Preheat oven to 375°. Fill a large pot with water, sprinkle in some salt and bring to a bowl
While the water in heating, rinse the Brussels sprouts, trim off the ends and cut them in half lengthwise. Prepare an ice bath by filling a large bowl with ice & cold water
Add the Brussels sprouts to the boiling water until the leaves turn bright green, about 3-4 minutes. Drain sprouts, then immediately transfer to ice water. Allow them to chill for ~5 minutes to stop the cooking process. Drain well, then transfer to a 9" x 6" baking dish
Combine the half-and-half, Greek yogurt, nutmeg and salt in a medium bowl then whisk together until well-combined and smooth.

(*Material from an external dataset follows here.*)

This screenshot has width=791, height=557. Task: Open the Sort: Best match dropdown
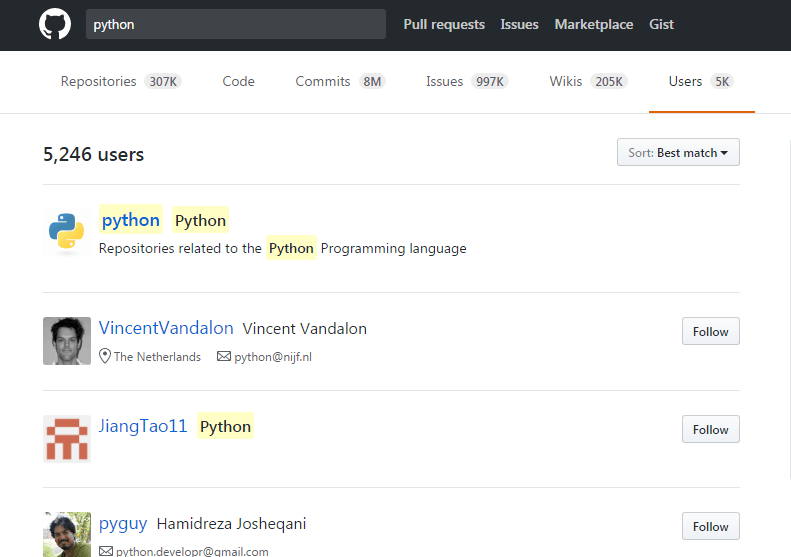click(x=678, y=152)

In a large skillet, melt the butter over medium heat. Add the green onions, garlic, rosemary, and pepper, stirring occasionally for about 3 minutes. Slowly stir the half-and-half/yogurt mixture to the pan with the onions and garlic until evenly combined, then remove from heat. Make sure you don’t over-heat the cream sauce or it will become too thick.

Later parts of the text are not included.